I have been trying to read “Pearls of Functional Algorithm design”, and subsequently “The Algebra of Programming”, and there is an obvious correspondence between recursively (and polynomially) defined data types and combinatorial objects, having the same recursive definition and subsequently leading to the same formal power series (or generating functions), as shown in the introductions to combinatorial species (I read “Species and Functors and Types, Oh My!”).
So, for the first question, is there a way to recover the generating (recursive) equation from the power series? That’s an afterthought though.
I was more interested in the notion of initial algebras and final co-algebras as kind of “defining procedures about the data structure”. There are some practical rules in functional programming, concerning composition, products of mapping between algebras and similar, described for example in this tutorial. It seems to me that this could be quite powerful way to approach complexity and for example, it looks fairly straightforward to recover Master’s theorem in such context (I mean, you have to do the same argument, so not much gain in this instance), and the unique catamorphism from the initial algebra and the fact (am I mistaken?) that the algebras between A and FA for F-polynomial functor are isomorphic, makes it look to me that such approach could have a lot of benefits in analysing complexity of operations over data structures.
From practical standpoint, looks like fusion rules (basically, ways to compose algebra morphisms with one another, coalgebra morphisms, and general morphisms) are very powerful optimization technique for program transformation and refactoring. Am I right in thinking that full utilization of these rules can produce optimal program (no unnecessary intermediate data structures or other extra operations).

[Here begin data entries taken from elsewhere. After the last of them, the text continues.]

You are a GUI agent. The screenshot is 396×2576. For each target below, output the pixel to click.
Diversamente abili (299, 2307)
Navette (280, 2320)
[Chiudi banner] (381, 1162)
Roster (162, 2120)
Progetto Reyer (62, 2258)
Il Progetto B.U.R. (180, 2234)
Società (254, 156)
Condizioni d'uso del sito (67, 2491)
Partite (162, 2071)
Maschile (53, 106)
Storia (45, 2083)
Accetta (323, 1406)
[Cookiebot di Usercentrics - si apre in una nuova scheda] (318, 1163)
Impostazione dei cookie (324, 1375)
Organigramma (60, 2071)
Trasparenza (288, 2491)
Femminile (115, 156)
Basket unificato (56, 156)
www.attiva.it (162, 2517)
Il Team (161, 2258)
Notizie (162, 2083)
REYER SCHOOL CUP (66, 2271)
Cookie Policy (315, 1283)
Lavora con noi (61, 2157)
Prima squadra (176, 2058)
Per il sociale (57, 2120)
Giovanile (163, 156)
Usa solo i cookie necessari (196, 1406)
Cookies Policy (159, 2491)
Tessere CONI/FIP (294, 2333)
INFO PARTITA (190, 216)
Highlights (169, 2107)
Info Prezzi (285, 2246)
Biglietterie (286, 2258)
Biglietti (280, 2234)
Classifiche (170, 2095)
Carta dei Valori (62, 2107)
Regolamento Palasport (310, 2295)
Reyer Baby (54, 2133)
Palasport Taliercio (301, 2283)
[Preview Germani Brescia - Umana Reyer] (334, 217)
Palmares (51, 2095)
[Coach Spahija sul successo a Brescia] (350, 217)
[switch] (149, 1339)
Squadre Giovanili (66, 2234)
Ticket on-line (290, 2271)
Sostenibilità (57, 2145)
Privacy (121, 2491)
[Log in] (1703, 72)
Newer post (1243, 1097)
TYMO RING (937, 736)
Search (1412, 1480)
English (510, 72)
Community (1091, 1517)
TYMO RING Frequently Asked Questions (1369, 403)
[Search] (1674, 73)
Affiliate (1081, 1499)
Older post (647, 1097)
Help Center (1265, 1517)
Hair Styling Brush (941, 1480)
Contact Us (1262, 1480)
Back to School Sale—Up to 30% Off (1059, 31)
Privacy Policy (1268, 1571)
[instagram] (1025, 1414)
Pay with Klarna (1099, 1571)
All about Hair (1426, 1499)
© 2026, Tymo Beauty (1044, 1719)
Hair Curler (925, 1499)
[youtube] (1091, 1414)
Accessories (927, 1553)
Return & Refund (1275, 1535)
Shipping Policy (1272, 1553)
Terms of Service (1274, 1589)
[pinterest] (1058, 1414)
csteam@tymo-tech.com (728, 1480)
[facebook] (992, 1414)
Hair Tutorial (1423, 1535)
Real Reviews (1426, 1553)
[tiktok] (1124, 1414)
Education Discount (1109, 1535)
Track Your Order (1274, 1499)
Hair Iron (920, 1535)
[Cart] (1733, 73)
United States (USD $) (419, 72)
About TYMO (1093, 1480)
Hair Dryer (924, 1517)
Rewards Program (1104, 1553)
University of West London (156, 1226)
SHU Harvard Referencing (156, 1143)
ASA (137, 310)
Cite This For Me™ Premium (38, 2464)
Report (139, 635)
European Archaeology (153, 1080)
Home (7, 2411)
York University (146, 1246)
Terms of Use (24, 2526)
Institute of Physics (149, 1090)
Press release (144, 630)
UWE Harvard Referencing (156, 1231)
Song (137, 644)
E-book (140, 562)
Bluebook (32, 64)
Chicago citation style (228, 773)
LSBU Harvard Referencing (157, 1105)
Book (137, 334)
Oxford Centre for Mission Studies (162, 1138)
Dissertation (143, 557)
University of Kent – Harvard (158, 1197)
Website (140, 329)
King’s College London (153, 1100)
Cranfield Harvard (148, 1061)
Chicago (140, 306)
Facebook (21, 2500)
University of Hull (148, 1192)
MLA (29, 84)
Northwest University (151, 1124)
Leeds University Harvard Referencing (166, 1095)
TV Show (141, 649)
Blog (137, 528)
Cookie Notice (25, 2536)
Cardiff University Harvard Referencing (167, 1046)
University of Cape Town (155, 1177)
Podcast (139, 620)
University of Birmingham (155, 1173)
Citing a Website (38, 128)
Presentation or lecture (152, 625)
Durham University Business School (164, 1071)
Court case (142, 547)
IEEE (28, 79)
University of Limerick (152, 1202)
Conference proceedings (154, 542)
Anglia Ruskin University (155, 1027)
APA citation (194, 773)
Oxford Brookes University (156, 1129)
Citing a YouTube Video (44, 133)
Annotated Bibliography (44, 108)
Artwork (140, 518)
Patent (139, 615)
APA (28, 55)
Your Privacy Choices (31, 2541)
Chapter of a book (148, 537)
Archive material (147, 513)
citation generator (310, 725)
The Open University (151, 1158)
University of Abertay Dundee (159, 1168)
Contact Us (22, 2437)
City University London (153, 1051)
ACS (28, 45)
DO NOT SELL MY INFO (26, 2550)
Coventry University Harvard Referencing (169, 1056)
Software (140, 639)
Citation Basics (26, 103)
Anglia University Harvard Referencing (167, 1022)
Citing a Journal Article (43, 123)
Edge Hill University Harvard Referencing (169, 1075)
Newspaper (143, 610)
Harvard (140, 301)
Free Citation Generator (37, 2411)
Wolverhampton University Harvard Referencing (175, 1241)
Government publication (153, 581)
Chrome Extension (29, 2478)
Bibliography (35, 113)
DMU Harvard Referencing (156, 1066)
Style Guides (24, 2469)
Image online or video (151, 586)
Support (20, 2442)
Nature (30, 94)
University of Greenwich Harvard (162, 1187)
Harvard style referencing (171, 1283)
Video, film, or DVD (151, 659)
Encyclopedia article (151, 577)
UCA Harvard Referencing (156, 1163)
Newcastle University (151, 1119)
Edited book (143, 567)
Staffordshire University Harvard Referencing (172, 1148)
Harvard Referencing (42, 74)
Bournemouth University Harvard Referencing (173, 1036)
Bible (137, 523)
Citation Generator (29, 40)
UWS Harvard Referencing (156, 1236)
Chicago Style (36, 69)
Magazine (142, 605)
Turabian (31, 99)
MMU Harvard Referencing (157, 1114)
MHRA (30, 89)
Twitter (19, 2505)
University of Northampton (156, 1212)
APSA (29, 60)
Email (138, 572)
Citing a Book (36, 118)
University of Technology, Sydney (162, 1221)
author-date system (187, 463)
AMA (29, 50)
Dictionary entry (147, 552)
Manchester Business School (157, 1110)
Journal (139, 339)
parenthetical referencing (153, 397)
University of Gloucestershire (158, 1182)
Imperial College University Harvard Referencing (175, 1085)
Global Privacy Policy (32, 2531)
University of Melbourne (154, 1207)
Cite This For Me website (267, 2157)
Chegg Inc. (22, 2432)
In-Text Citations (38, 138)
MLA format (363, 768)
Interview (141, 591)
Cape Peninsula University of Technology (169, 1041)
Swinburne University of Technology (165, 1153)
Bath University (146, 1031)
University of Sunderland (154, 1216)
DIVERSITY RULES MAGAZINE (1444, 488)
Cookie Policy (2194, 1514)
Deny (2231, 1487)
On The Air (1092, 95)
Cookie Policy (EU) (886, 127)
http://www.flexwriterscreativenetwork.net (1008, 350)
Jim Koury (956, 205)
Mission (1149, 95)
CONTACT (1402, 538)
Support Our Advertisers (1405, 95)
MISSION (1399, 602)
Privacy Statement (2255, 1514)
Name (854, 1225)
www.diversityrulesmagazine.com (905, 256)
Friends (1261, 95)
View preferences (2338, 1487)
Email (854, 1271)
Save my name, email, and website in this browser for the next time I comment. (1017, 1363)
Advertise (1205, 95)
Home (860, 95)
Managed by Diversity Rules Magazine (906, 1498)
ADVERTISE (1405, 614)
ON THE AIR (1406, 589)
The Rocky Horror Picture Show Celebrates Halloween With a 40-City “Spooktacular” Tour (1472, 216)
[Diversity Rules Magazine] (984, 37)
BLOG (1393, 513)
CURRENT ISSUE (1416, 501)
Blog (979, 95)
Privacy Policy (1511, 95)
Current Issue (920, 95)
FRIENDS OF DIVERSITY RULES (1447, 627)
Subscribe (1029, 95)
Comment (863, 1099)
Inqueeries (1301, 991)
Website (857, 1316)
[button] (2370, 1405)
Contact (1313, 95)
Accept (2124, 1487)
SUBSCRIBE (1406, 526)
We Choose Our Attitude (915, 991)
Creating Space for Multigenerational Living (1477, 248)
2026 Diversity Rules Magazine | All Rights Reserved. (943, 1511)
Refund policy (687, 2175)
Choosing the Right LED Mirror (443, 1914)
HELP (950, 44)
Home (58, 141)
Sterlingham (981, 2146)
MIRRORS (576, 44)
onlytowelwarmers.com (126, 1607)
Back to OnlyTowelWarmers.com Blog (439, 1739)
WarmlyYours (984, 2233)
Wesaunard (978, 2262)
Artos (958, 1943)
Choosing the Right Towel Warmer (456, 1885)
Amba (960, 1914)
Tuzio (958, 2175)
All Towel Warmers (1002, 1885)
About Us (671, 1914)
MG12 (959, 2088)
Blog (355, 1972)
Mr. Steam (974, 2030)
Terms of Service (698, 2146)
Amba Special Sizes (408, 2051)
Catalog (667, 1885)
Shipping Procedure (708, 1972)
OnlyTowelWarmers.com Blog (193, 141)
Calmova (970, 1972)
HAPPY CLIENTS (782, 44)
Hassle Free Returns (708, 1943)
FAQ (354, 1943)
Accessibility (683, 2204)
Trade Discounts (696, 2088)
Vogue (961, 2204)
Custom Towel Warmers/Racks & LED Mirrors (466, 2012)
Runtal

Am I onto something (and what) here? Is it beneficiary (from learning standpoint) to try to look about computational complexity in this way? Are the structures, for which we can have "nice" initial algebras somehow too limited for some problems?
I’m mostly trying to find a way to think about complexity in terms of the structure of the search space and the way the "search space" and "search algorithm" interact through some "nice" object like the initial algebra of the functor and to understand if it's useful to try to view things this way, when looking at more complicated structures.